Would you return the lines between the one holding "Toggle the ボイスチャンネルの切り替え警告 switch" and the one holding "1400x850 pixels.", inclusive, and only those, exactly as they stand in the listing below?

- [Material shown]
......
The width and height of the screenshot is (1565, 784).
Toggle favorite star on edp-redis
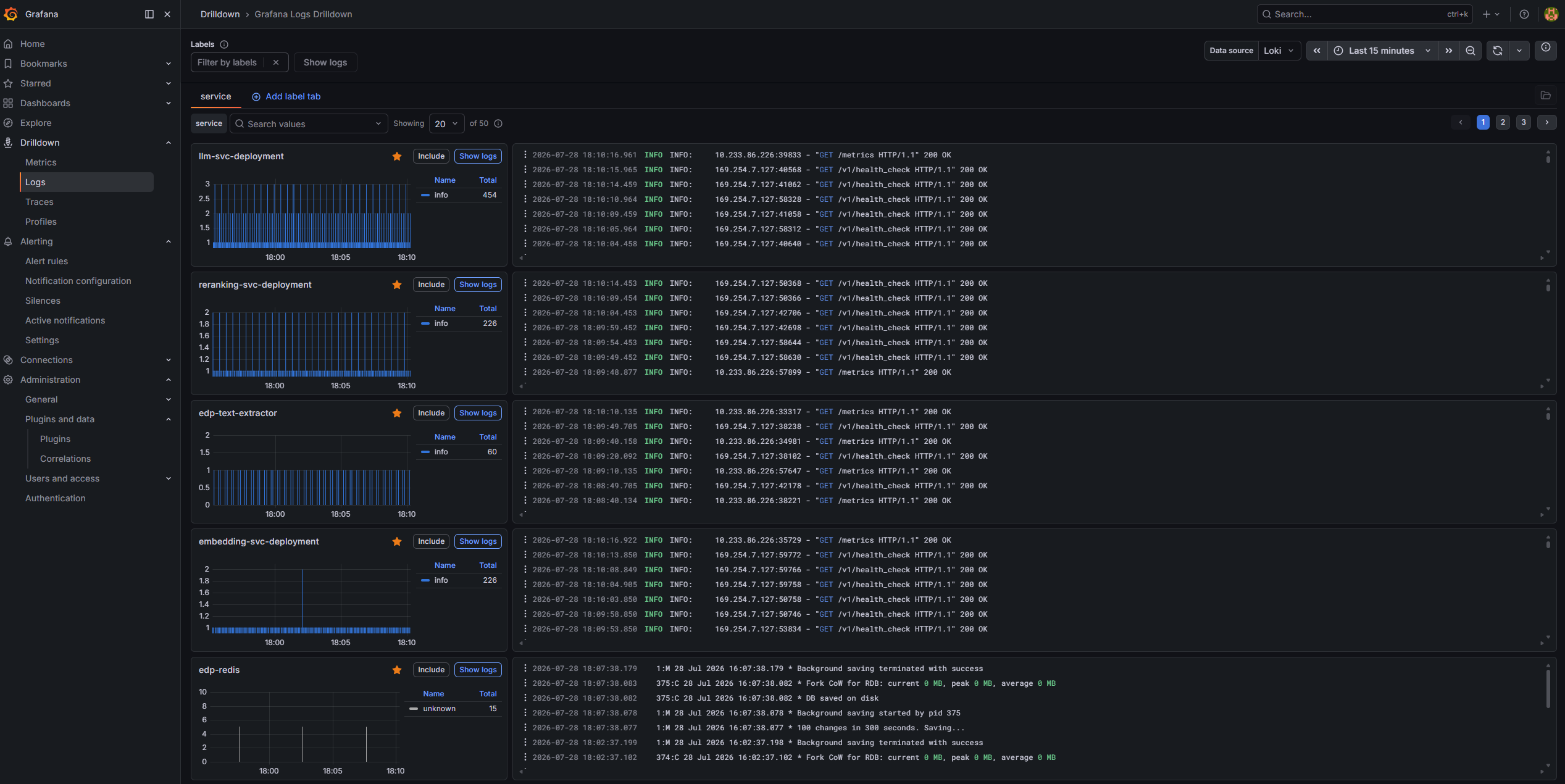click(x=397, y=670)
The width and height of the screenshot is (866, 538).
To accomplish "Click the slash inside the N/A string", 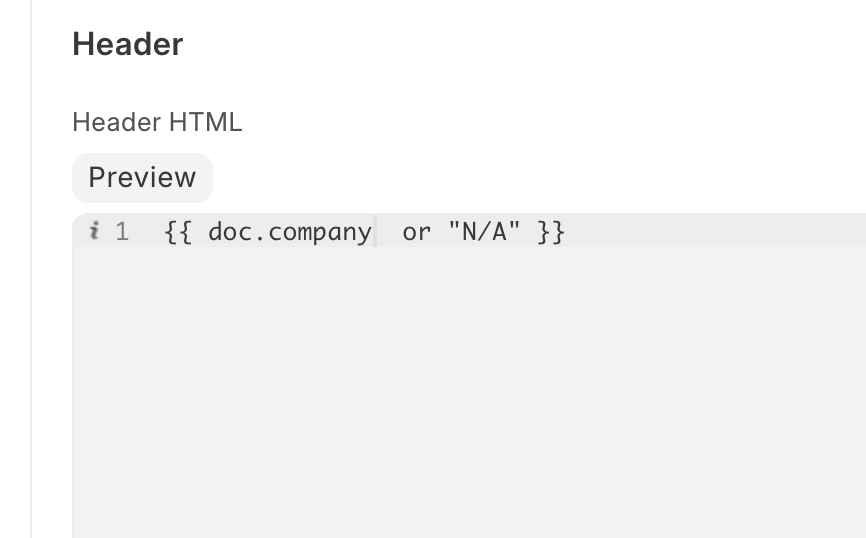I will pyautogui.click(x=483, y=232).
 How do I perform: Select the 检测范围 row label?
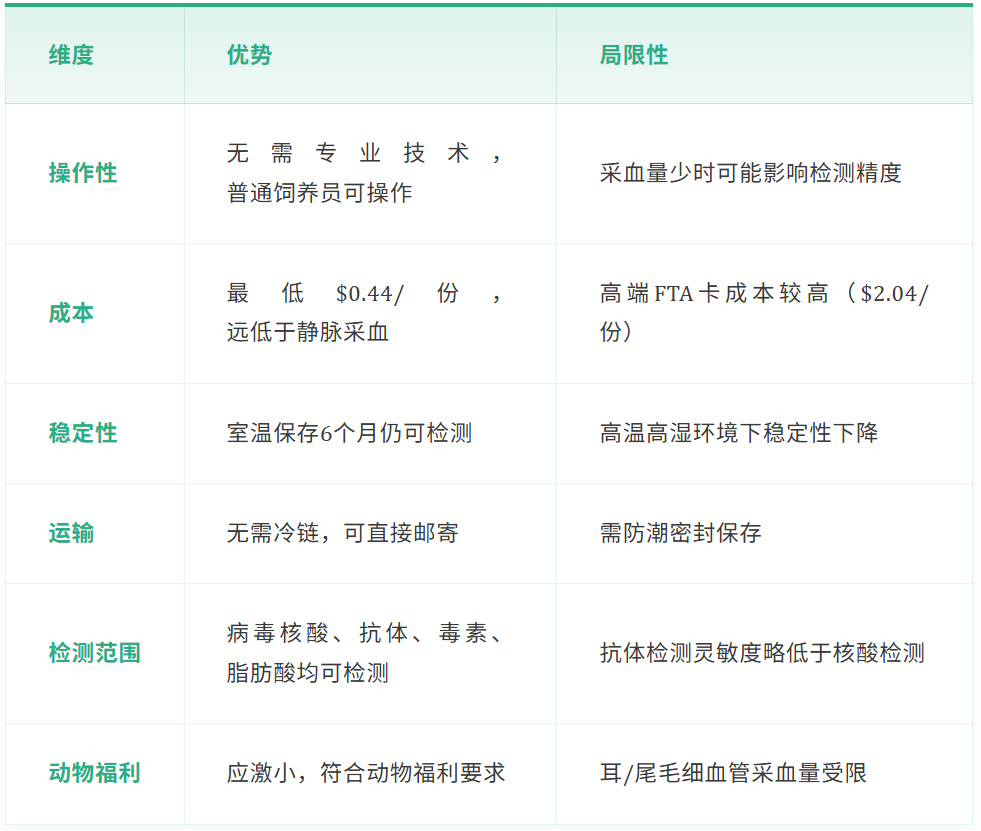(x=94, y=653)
......
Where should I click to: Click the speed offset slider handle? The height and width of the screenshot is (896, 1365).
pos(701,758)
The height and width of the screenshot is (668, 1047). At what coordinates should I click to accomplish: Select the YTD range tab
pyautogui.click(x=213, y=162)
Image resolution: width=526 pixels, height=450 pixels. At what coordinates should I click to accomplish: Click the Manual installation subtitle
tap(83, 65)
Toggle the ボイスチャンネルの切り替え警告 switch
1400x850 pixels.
......
- [Result of this task]
Toggle the ボイスチャンネルの切り替え警告 switch
1400x850 pixels.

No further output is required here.